We’ve had access to painkillers like ibuprofen since the 1960s, and others like morphine and codeine for much longer than that. But until recent years we haven’t been able to explore their impact on the atomic level, so we’re still not 100 per cent sure how they work.

That’s why scientists in Oxfordshire and around the world are scrutinising the processes behind pain in never-before-seen detail. Because if we can work out exactly what’s going on there, we may be able to create drugs that are more targeted, create fewer side-effects and address chronic pain more effectively.

So what do we know about pain? Well, pain is the result of electrical signals being sent from the nerves to the brain. When we come into contact with something that triggers pain, the nerves begin to fire off charged particles called ions.

These ions enter into the nerve cells through a microscopic hole called the ‘ion channel’. Once inside the cells, the ions generate a charged current which allows the nerves to fire off that electrical message to the brain letting us know we’re in pain. All of this happens in a mere fraction of a second.

The challenge is to create a drug that shuts off some element of the process mid-flow. And there’s one component that looks particularly promising: that tiny, microscopic hole called the ion channel.

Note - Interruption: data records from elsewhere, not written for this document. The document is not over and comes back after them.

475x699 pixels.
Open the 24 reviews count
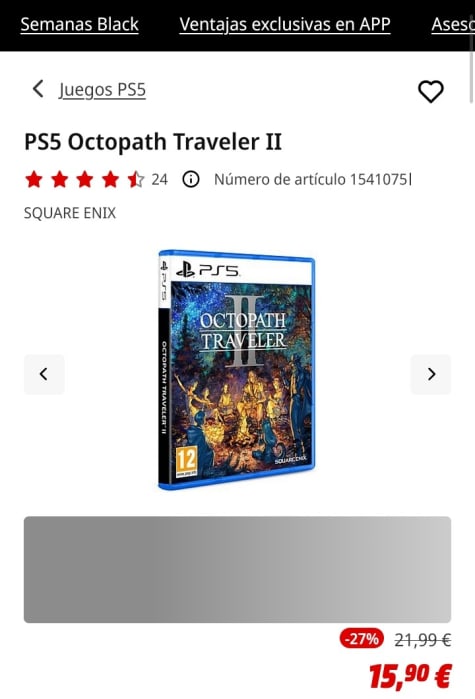(160, 180)
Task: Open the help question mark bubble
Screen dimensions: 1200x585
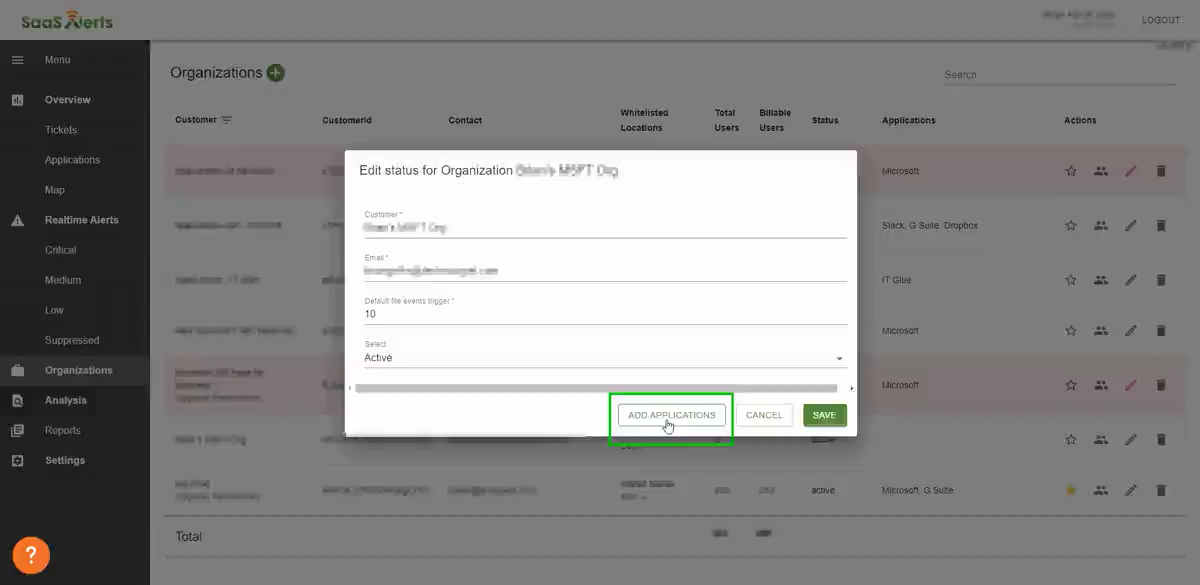Action: [31, 555]
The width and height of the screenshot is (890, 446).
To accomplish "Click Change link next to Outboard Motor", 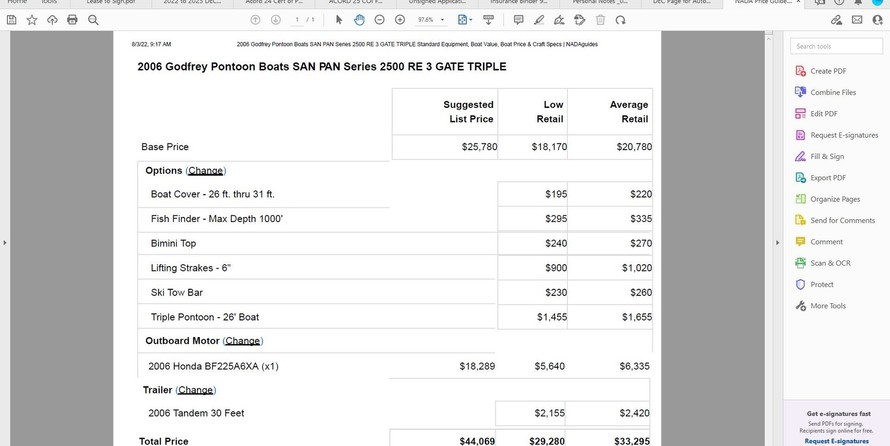I will click(x=242, y=341).
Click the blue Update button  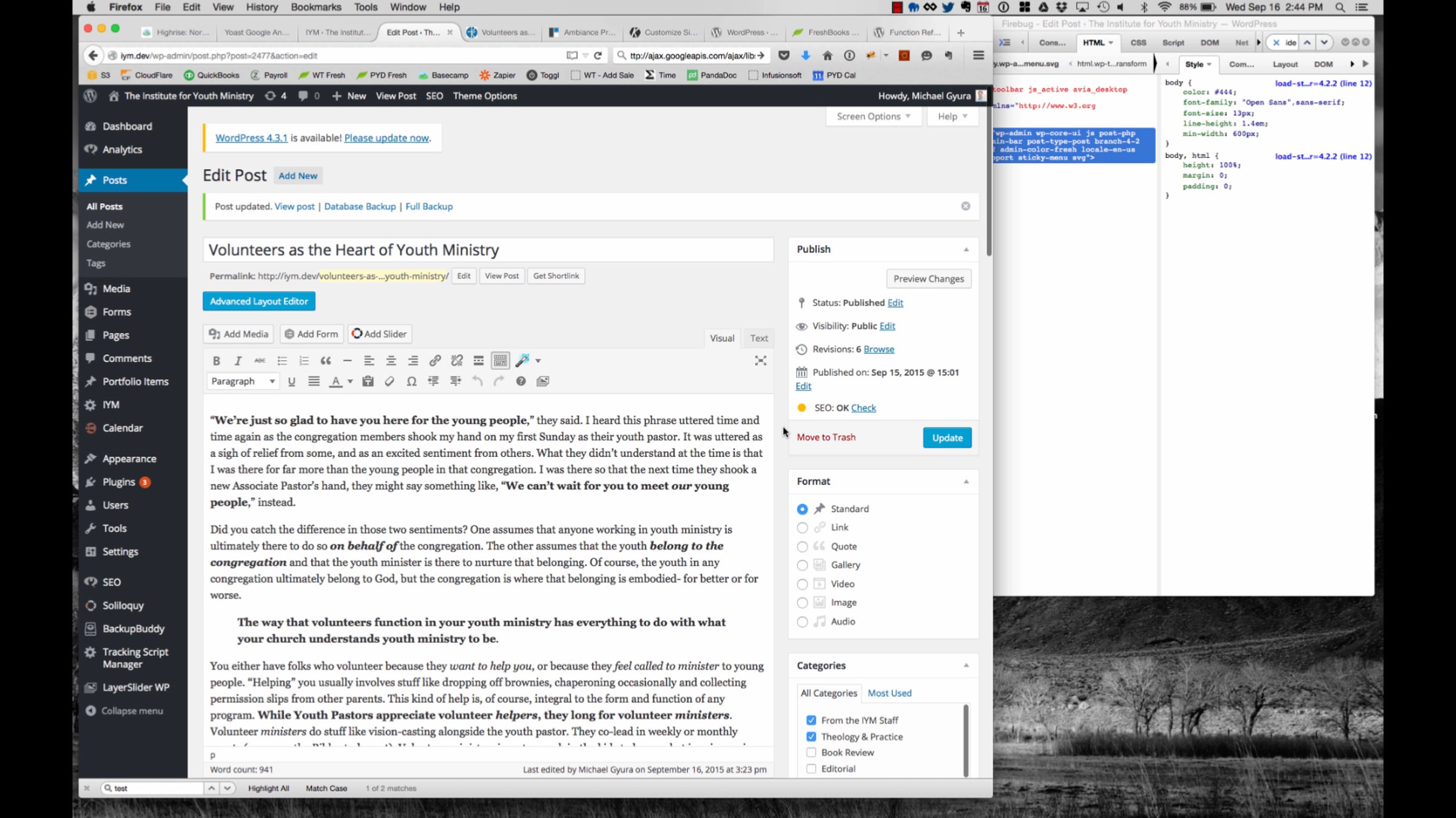click(946, 438)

This hole opens and closes to let ions into the nerve cells. If the ions can’t get into the cells, they can’t generate the current that the nerves need to send electrical signals to the brain: goodbye pain.

And so our scientists are scrutinising the atomic structure of the ion channels involved in pain with a view to creating next-generation painkillers. By visualising the structure of the ion channel on this level, we may be able to design compounds that fit, like a key inside a lock, into the structure, forcing the channel to remain shut.

We now have the advanced technology necessary to carry out research on the atomic scale, and painkillers are one of the many existing medicines that could be improved by having a more in-depth understanding of human biology.

We can now take a more systematic approach to designing drugs: visualising the target in incredible detail and then piecing together the perfect compound to interact with it. This is a big step forwards in the treatment of all kinds of diseases.

More research is needed before we start to see ion channel-targeted painkillers on the shelves. But this early stage research is vital to helping us to build up the thorough understanding necessary to hit pain where it hurts.

* Mary Cruse is the science communicator at the Diamond Light Source, the UK’s national synchrotron science facility at Harwell Science and Innovation Campus.